Palacios Independent School District is a public school district based in Palacios, Texas (USA). The district is located south of Bay City, Texas.

Located in southwestern Matagorda County, a small portion of the district extends into southeastern Jackson County. The District covers 718 square miles(1859Km). The district serves Palacios and several unincorporated areas, including Collegeport in Matagorda County.

PISD's rival is Tidehaven Independent School District.

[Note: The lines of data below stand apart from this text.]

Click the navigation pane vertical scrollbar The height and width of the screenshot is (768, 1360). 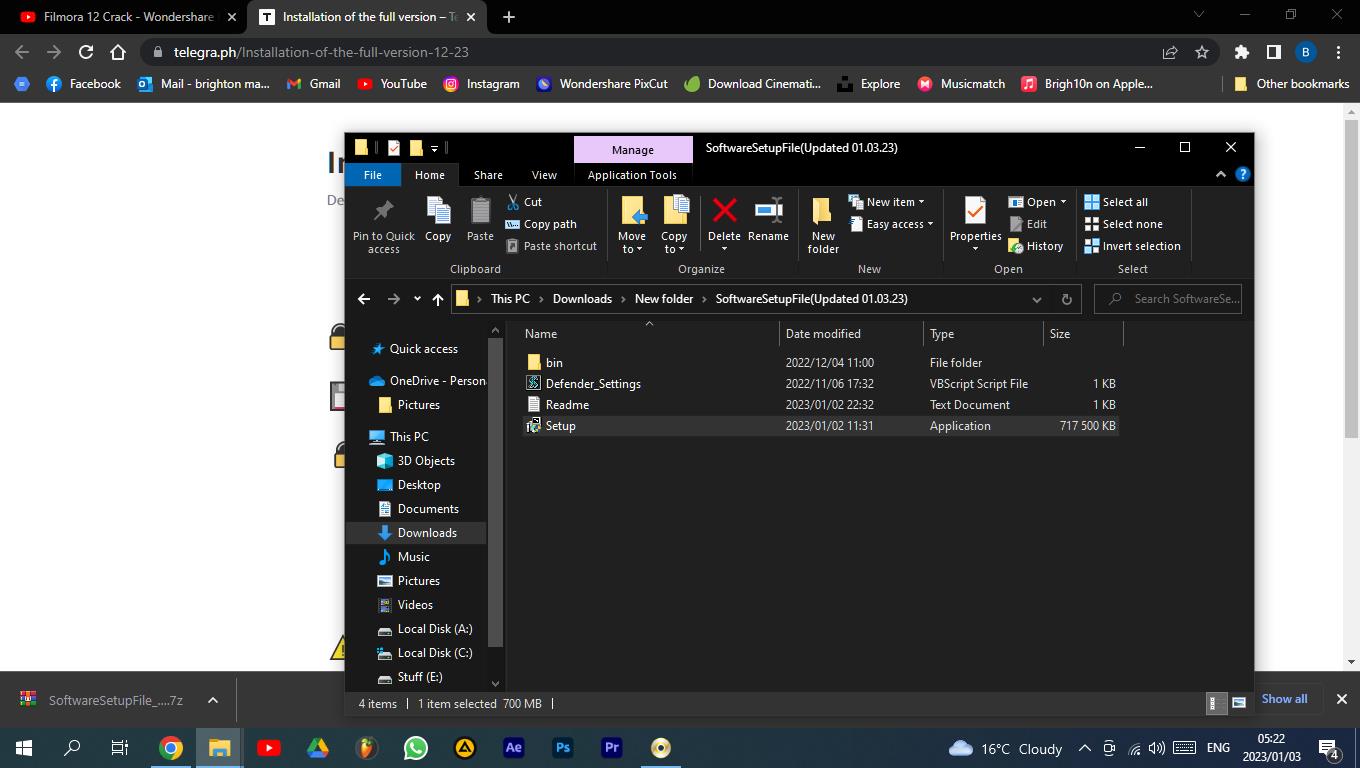[496, 500]
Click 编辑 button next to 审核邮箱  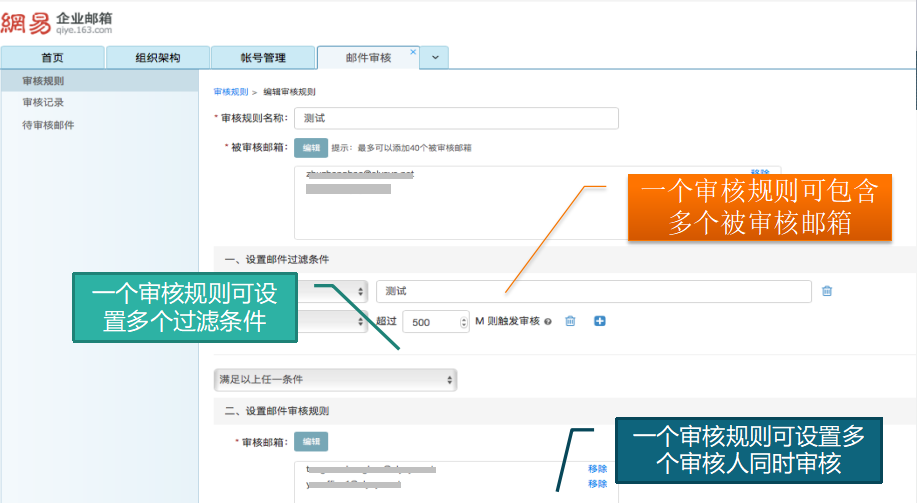(311, 441)
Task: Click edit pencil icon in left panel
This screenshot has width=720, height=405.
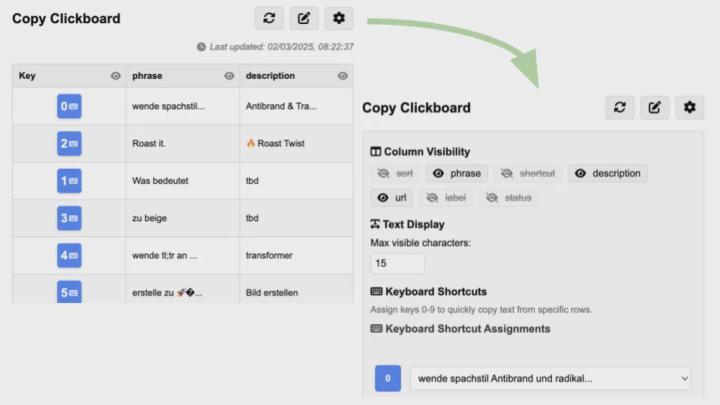Action: [304, 18]
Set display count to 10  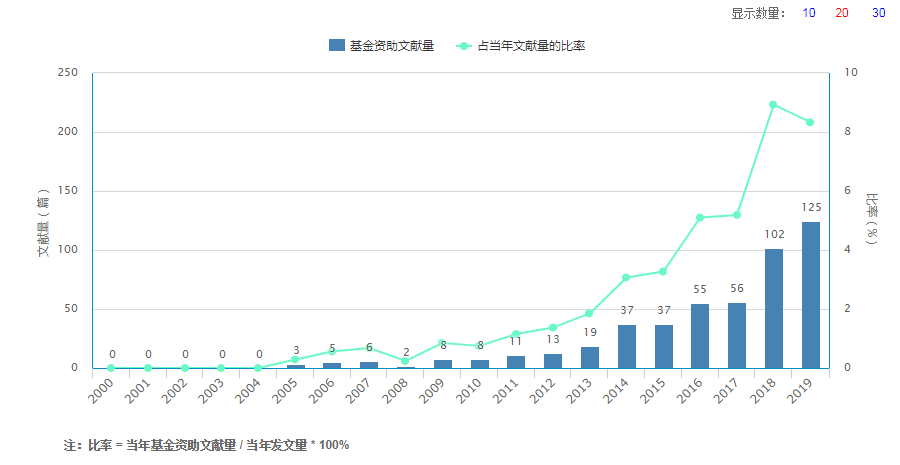pyautogui.click(x=809, y=13)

In 2009, the school district was rated "recognized" by the Texas Education Agency.

==Schools==
- Palacios High School (Grades 9-12)
  - Palacios High School has been awarded the bronze medal by US News's America's Best High Schools, US News.
- Palacios Junior High (Grades 6-8)
- East Side Intermediate (Grades 4-5)
  - 2008-2010 Exemplary Campus
  - 1989-90 National Blue Ribbon School
- Central Elementary (Grades PK-3)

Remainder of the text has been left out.